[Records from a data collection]
★ ★ ★
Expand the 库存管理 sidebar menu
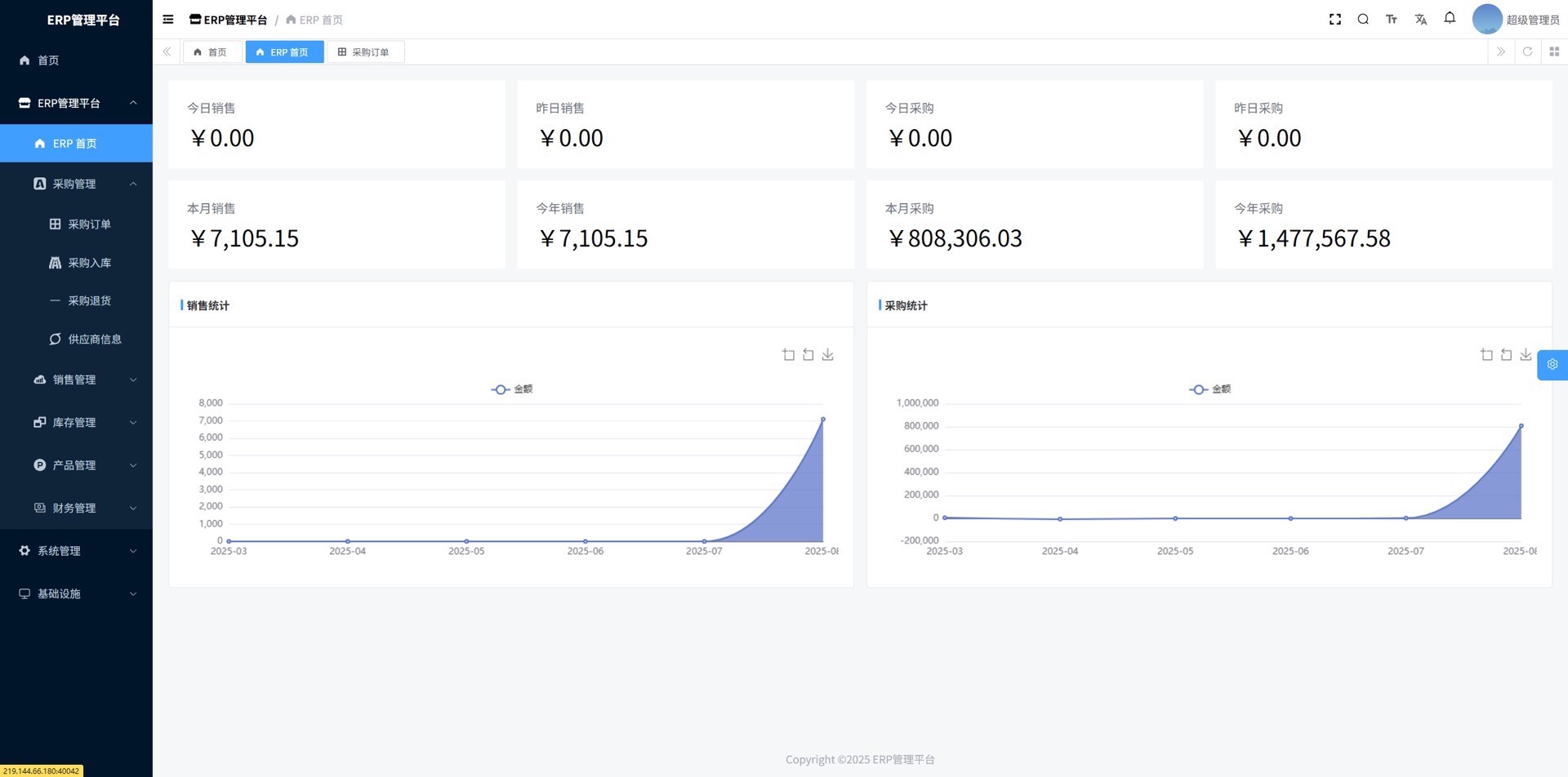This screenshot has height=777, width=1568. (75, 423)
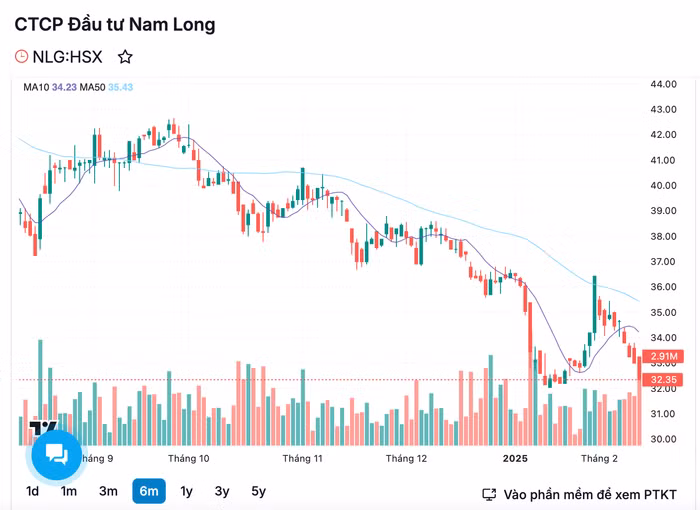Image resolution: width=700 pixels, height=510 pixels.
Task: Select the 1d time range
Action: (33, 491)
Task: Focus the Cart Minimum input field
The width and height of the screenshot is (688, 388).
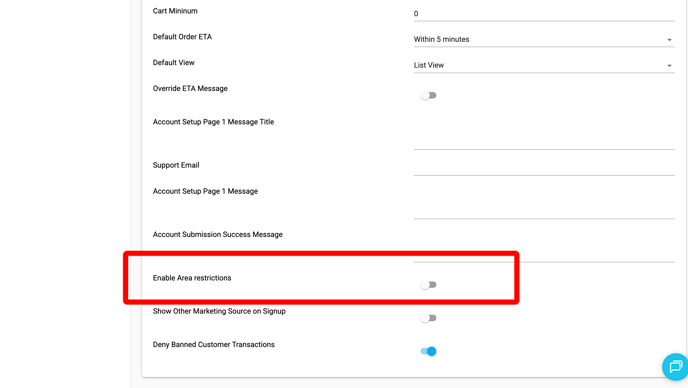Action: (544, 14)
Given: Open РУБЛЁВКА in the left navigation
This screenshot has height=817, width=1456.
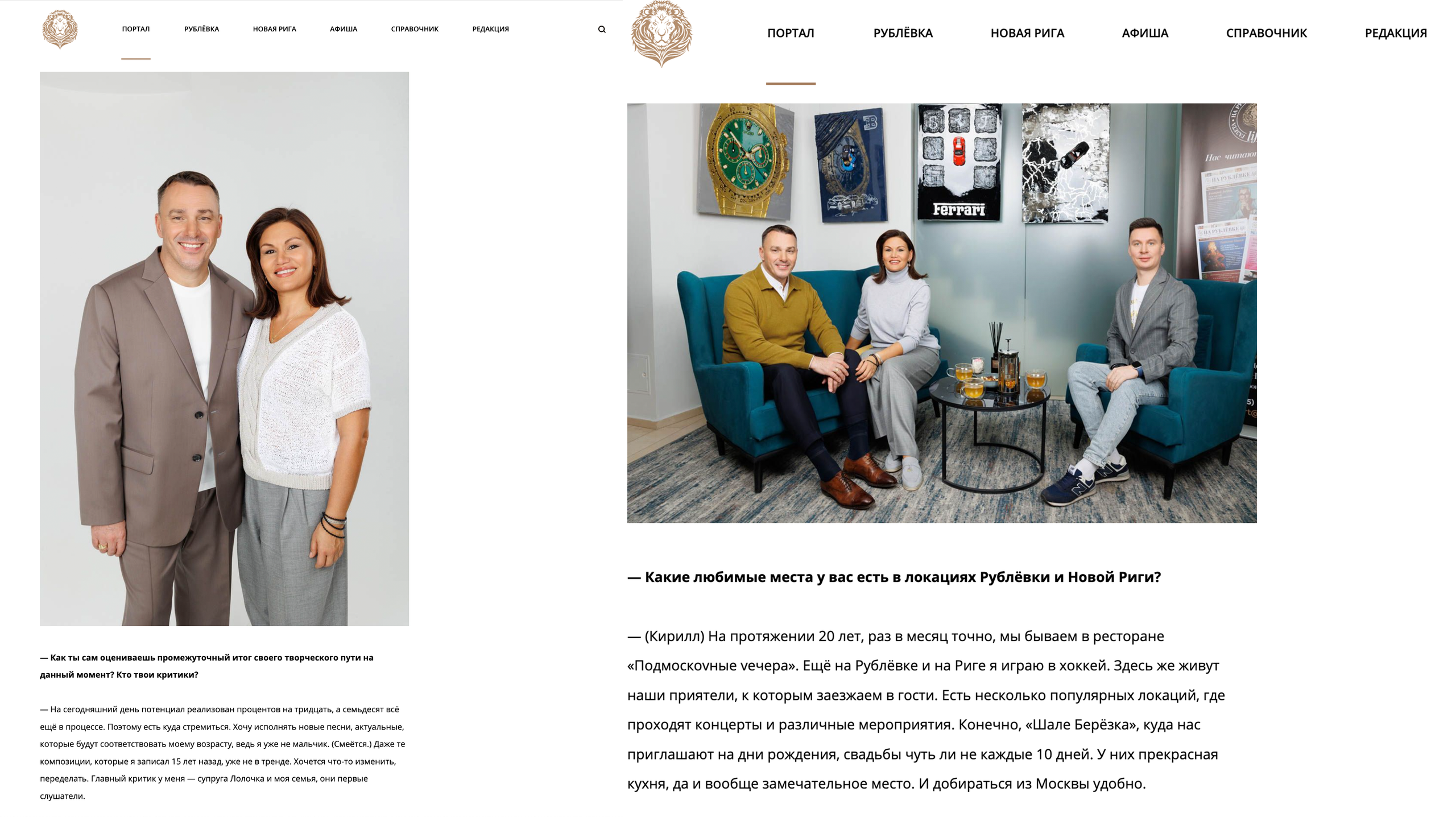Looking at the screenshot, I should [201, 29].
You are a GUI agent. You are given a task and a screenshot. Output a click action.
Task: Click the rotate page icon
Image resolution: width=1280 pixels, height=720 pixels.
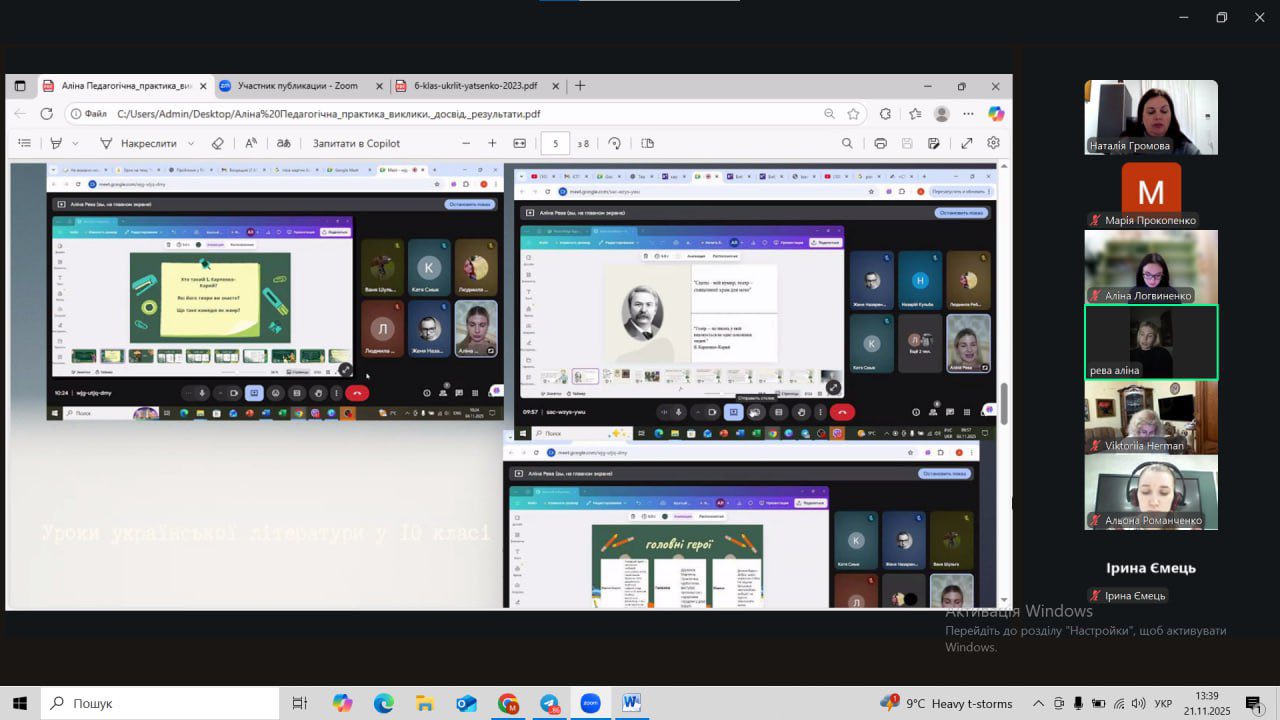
★ ★ ★
Exactly the lines from the one that contains "The width and" to the last line of the data, both included, should be set down, and no pictures should appear among them.

> Exercise result
The width and height of the screenshot is (688, 388).
Action: (544, 14)
Given: Open РУБЛЁВКА in the left navigation
This screenshot has height=817, width=1456.
Looking at the screenshot, I should [201, 29].
You are a GUI agent. You are given a task and a screenshot. Output a click action.
Task: Click the rotate page icon
Image resolution: width=1280 pixels, height=720 pixels.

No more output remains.